Entries on where items appear:
┄┄┄┄┄┄┄┄┄┄┄┄┄┄┄┄┄┄┄┄

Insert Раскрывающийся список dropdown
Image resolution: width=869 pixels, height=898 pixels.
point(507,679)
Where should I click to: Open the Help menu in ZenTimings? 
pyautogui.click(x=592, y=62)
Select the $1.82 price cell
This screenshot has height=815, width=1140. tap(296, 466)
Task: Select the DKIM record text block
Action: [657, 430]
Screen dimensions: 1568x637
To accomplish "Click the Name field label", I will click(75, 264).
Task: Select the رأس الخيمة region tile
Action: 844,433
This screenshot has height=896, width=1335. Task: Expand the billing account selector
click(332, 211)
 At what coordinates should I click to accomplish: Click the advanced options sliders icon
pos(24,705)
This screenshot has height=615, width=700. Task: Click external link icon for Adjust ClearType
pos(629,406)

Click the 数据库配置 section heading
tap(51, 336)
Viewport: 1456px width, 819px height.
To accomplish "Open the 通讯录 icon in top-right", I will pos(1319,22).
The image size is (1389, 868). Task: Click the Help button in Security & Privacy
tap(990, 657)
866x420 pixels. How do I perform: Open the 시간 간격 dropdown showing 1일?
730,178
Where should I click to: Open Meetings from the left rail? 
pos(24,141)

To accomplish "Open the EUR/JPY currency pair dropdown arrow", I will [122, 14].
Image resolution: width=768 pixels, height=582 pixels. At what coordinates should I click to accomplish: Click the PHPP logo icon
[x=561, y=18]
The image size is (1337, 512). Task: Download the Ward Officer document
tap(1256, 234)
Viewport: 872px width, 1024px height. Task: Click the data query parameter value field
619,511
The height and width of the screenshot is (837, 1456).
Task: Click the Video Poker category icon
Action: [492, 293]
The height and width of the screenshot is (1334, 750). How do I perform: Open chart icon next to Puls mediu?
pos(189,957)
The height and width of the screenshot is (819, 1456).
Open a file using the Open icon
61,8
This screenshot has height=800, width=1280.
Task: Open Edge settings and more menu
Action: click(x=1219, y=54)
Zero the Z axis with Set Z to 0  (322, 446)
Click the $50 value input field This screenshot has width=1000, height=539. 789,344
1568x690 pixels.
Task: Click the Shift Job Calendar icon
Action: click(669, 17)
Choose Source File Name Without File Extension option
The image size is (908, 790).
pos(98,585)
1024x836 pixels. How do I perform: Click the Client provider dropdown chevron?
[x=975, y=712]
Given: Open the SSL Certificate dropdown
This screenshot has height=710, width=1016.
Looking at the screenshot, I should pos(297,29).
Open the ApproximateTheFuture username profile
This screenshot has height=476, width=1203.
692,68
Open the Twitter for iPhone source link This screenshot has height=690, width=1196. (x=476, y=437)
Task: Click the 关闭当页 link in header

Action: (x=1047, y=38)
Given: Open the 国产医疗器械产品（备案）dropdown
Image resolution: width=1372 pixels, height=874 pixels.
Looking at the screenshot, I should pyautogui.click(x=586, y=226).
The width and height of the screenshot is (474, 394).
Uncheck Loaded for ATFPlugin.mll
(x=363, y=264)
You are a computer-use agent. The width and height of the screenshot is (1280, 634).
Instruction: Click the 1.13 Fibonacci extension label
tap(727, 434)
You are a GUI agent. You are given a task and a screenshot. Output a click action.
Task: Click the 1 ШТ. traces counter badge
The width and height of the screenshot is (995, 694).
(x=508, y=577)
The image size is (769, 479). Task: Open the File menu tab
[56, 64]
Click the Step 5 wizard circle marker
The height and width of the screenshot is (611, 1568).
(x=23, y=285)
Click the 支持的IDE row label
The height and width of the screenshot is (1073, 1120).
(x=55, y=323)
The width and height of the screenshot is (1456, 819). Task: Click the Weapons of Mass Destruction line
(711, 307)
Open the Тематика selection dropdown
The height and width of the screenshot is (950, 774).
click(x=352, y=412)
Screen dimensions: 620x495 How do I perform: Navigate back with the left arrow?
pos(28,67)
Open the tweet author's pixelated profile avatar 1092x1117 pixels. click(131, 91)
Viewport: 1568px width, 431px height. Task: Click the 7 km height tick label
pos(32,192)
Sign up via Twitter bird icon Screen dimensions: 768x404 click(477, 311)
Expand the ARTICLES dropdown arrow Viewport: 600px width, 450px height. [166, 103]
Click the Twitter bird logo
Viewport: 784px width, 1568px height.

┄┄┄┄┄┄┄┄┄┄┄┄┄┄┄┄┄┄┄┄

■ Brief ■
Rewrite all of the lines above, putting "Screen size" wherever "Screen dimensions" occurs and changing nothing else.

■ Exercise result ■
Insert Раскрывающийся список dropdown
Image resolution: width=869 pixels, height=898 pixels.
point(507,679)
Where should I click to: Open the Help menu in ZenTimings? 
pyautogui.click(x=592, y=62)
Select the $1.82 price cell
This screenshot has height=815, width=1140. tap(296, 466)
Task: Select the DKIM record text block
Action: [657, 430]
Screen size: 1568x637
To accomplish "Click the Name field label", I will click(75, 264).
Task: Select the رأس الخيمة region tile
Action: 844,433
This screenshot has height=896, width=1335. Task: Expand the billing account selector
click(332, 211)
 At what coordinates should I click to accomplish: Click the advanced options sliders icon
pos(24,705)
This screenshot has height=615, width=700. Task: Click external link icon for Adjust ClearType
pos(629,406)

Click the 数据库配置 section heading
tap(51, 336)
Viewport: 1456px width, 819px height.
To accomplish "Open the 通讯录 icon in top-right", I will pos(1319,22).
The image size is (1389, 868). Task: Click the Help button in Security & Privacy
tap(990, 657)
866x420 pixels. How do I perform: Open the 시간 간격 dropdown showing 1일?
730,178
Where should I click to: Open Meetings from the left rail? 
pos(24,141)

To accomplish "Open the EUR/JPY currency pair dropdown arrow", I will [122, 14].
Image resolution: width=768 pixels, height=582 pixels. At what coordinates should I click to accomplish: Click the PHPP logo icon
[x=561, y=18]
The image size is (1337, 512). Task: Download the Ward Officer document
tap(1256, 234)
Viewport: 872px width, 1024px height. Task: Click the data query parameter value field
619,511
The height and width of the screenshot is (837, 1456).
Task: Click the Video Poker category icon
Action: [492, 293]
The height and width of the screenshot is (1334, 750). How do I perform: Open chart icon next to Puls mediu?
pos(189,957)
The height and width of the screenshot is (819, 1456).
Open a file using the Open icon
61,8
This screenshot has height=800, width=1280.
Task: Open Edge settings and more menu
Action: click(x=1219, y=54)
Zero the Z axis with Set Z to 0  (322, 446)
Click the $50 value input field This screenshot has width=1000, height=539. 789,344
1568x690 pixels.
Task: Click the Shift Job Calendar icon
Action: click(669, 17)
Choose Source File Name Without File Extension option
The image size is (908, 790).
pos(98,585)
1024x836 pixels. How do I perform: Click the Client provider dropdown chevron?
[x=975, y=712]
Given: Open the SSL Certificate dropdown
This screenshot has height=710, width=1016.
Looking at the screenshot, I should pos(297,29).
Open the ApproximateTheFuture username profile
This screenshot has height=476, width=1203.
692,68
Open the Twitter for iPhone source link This screenshot has height=690, width=1196. (x=476, y=437)
Task: Click the 关闭当页 link in header

Action: (x=1047, y=38)
Given: Open the 国产医疗器械产品（备案）dropdown
Image resolution: width=1372 pixels, height=874 pixels.
Looking at the screenshot, I should pyautogui.click(x=586, y=226).
The width and height of the screenshot is (474, 394).
Uncheck Loaded for ATFPlugin.mll
(x=363, y=264)
You are a computer-use agent. The width and height of the screenshot is (1280, 634).
Instruction: Click the 1.13 Fibonacci extension label
tap(727, 434)
You are a GUI agent. You are given a task and a screenshot. Output a click action.
Task: Click the 1 ШТ. traces counter badge
The width and height of the screenshot is (995, 694).
(x=508, y=577)
The image size is (769, 479). Task: Open the File menu tab
[56, 64]
Click the Step 5 wizard circle marker
The height and width of the screenshot is (611, 1568).
(x=23, y=285)
Click the 支持的IDE row label
The height and width of the screenshot is (1073, 1120).
(x=55, y=323)
The width and height of the screenshot is (1456, 819). Task: Click the Weapons of Mass Destruction line
(711, 307)
Open the Тематика selection dropdown
The height and width of the screenshot is (950, 774).
click(x=352, y=412)
Screen size: 620x495 How do I perform: Navigate back with the left arrow?
pos(28,67)
Open the tweet author's pixelated profile avatar 1092x1117 pixels. click(131, 91)
Viewport: 1568px width, 431px height. Task: Click the 7 km height tick label
pos(32,192)
Sign up via Twitter bird icon Screen size: 768x404 click(477, 311)
Expand the ARTICLES dropdown arrow Viewport: 600px width, 450px height. [166, 103]
Click the Twitter bird logo
Viewport: 784px width, 1568px height.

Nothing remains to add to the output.